═══ SUPPLIED PASSAGE ═══
Wednesday, November 10, 2010
Bobby Flopowski is a man who has it all. He is a successful physician sharing a thriving pediatric practice with a good friend, has a beautiful and loving wife, and a newborn so who is the light of his life. Bobby is wealthy, attractive, and happy, but that's all about to change. When a chance encounter with an old friend begins to stir up long-forgotten emotions in Bobby, he takes a chance and invites a person into his life who is now basically a stranger. At first, the only complications seem to be his wife's unhappiness and growing unease, but after a party one night in the Flopowski home, his life is changed forever. Now Bobby is living on the street and taking shelter in a tent once meant for grander things. Carrying only the most meager of possessions, Bobby begins his life anew. But when he catches sight of a person from his now forgotten and more successful life, Bobby starts asking questions about what really happened that night and comes to find he doesn't like the answers. Now he's on a mission to take back the life he forfeited, but when he starts delving into his past, he comes up with some surprising and frightening conclusions which make hm question everything he thought he knew. In this utterly involving and nail-biting new novel, Gabe Rotter gives his readers a look into the life of a man who once had it all and watched it slowly spiral devastatingly down the drain.
This is a book that I feel many people don't know about. Heck, even I had never heard of it before meeting Kathy at SIBA, where she just raved about it. Since hearing what she had to say about it, I've only read one other review, but I think it's a book that definitely needs more attention drawn to it. Not only is the plot twisting and intriguing, but Bobby was a character that a reader can really get attached to and root for.
Bobby is a regular guy who has a pretty extraordinary life. He's not an egotist or a control freak. He's just a guy who has worked hard for all the advantages that he has in his life and knows how to appreciate them. Bobby is easy to sympathize with but sometimes he makes stupid decisions. In getting to know this character, I could see why he did the things he did but I didn't agree with him. I wanted to slap and shake him sometimes and force him to do things differently. He goes from the top dog to the underdog rather quickly in this tale, and though it seems that the path he should travel is pretty clear, Bobby goes in precisely the opposite direction. His frustration at the change in his life is palpable, and like a lot of people, Bobby acts rashly in trying to gain control of an uncontrollable situation.
═══
* _PROBLEM SET_
1 > Decide whether each statement agrees with the book review: (a) Bobby shares his medical practice with a good friend. (b) The reviewer had read many other reviews of the book. (c) Bobby ends up sheltering in a tent. For each, give yes or no along with the deciding words from the book review, quoted exactly.
2 > According to the book review, where did the reviewer meet Kathy?
3 > Carry on the book review about Bobby Flopowski from the point where it stops.
═══ RECORD EXTRACTS ═══
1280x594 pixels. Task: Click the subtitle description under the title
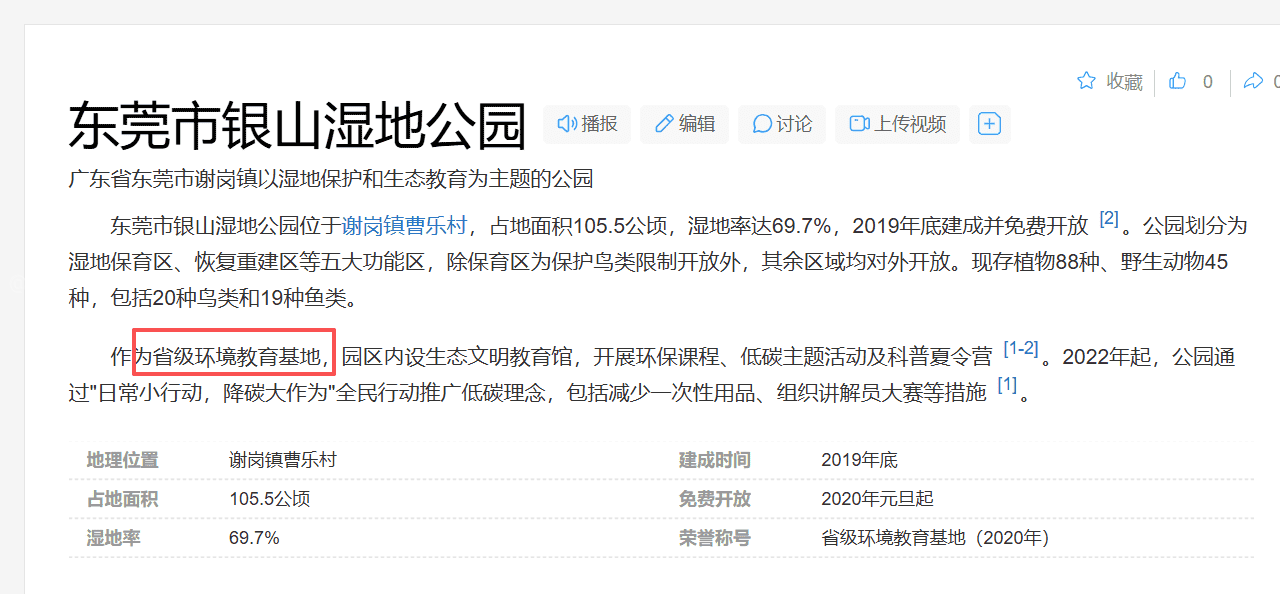(x=330, y=179)
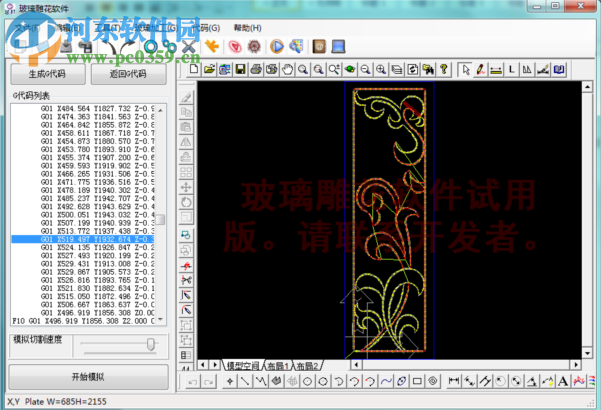This screenshot has height=410, width=601.
Task: Click the blue play icon in top toolbar
Action: 275,46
═══
* _ANSWERS PROVIDED_
1 >
(a) Yes: "sharing a thriving pediatric practice with a good friend"
(b) No: "I've only read one other review"
(c) Yes: "taking shelter in a tent once meant for grander things"

2 > At SIBA.

3 >
When the plot finagles it's way back into the present, we finally get a look at the new life Bobby has created for himself. He is wise and contrite, yes, but he's also a shell of the man he used to be. He lives among the homeless population eating out of trash cans and cleans himself in the showers at the beach. But through all of this, he is still fundamentally Bobby and he makes an impact in his community by befriending others and even giving a little free medical advice. This new Bobby doesn't spend a lot of time worrying about the things he can't change and he even finds a measure of peace in the life he now lives. All that begins to change when Bobby's past comes flying right into his face and the once forgotten dreams and desires come writhing up painfully for him to confront.
One of the things that I liked most about this book was the immediate and visceral feel of the writing. Everything feels portentous and there's a quality of urgency in the way Rotter tells his story. I never got bored with this tale, and part of that has to do with the fact that Bobby was such an interesting guy to observe and inhabit; but the other part of it is that both the plot and the writing spin out effortlessly and kept me locked in until the final pages. There's a mix of playfulness and gravity that's impossible not to admire. In the beginning of the story things are so carefree and happy, and Bobby's charisma is out in full force, then, as things progress, the mood takes a definite downward spiral and our once funny and candid Bobby is reduced to seeming nothingness.
There is a lot of this book that I have to gloss over because giving too much away would definitely ruin the story. What I can say is that this is the type of book where nothing is as it seems. People's motives are suspect, situations are not what you think they are, and Bobby is right in the middle of a big mess. The story moves back and forth in time, scanning the past and blending it with the present beautifully. When all the puzzle pieces begin to fall into place, there is shock and a new understanding of both Bobby and the world he lives in. Rotter manages to hold the incredible suspense in this novel to the very last sentence, and even then, savvy readers will wonder if this might not be the end of Bobby's journey.
Gabe Rotter has another book out there called Duck, Duck, Wally, and now that I've seen what he can do, I'm itching to give that book a try as well. There's a lot to love about The Human Bobby and readers who love to get caught up in an involving tale that is both inviting and sinuous will love this book. I don't think I'll be able to forget Bobby and his strange predicament for quite some time, and I urge readers who may me unfamiliar with this book or author to give it a try and see what you think for yourself!
This book was provided as a complimentary review copy.